**Task statement:** Images don't belong in the copy. Output the rest of the data exactly.

[Exercise data — start]

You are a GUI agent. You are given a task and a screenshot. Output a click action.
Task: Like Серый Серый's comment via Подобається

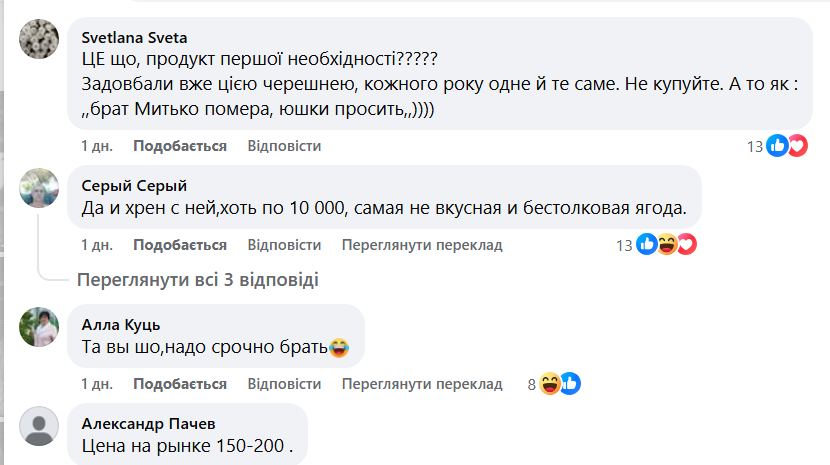coord(180,244)
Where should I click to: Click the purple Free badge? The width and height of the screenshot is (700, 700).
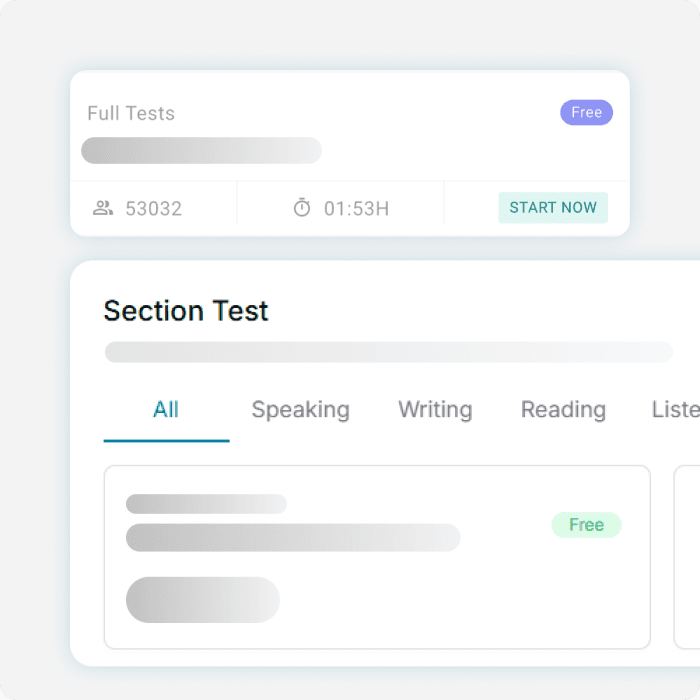point(586,113)
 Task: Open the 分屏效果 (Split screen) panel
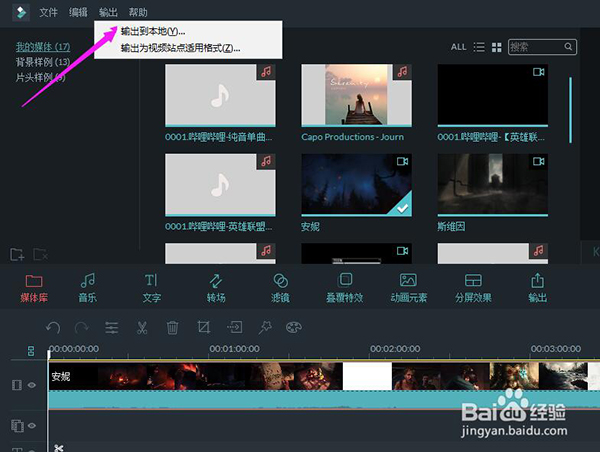click(x=473, y=287)
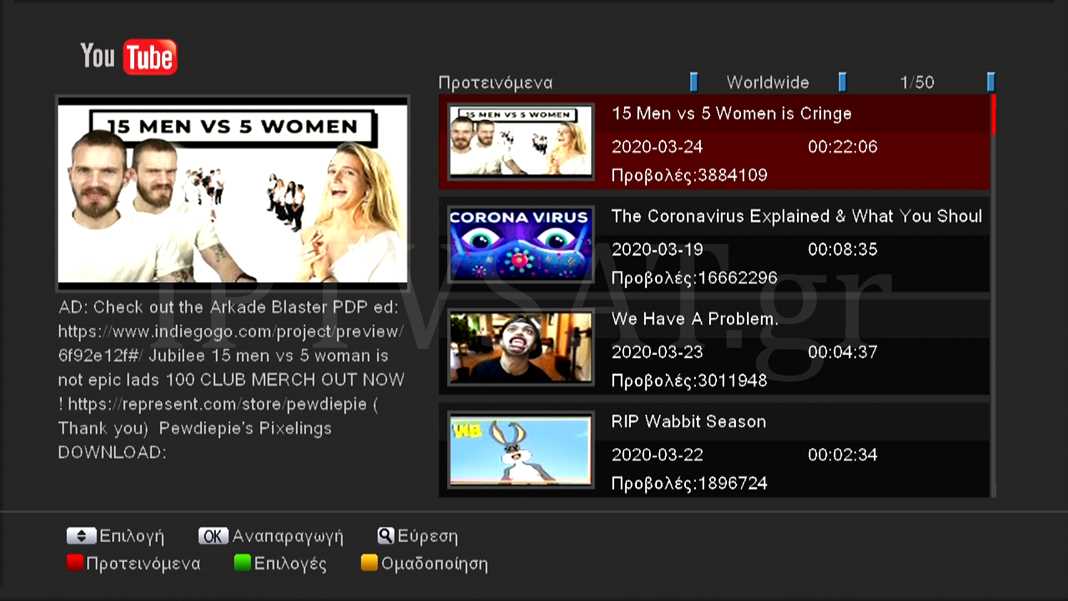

[Exercise data — finish]

**Task response:**
You are a GUI agent. You are given a task and a screenshot. Output a click action.
Task: Like Серый Серый's comment via Подобається

coord(180,244)
Where should I click to: Click the purple Free badge? The width and height of the screenshot is (700, 700).
point(586,113)
 Task: Open the 分屏效果 (Split screen) panel
click(x=473, y=287)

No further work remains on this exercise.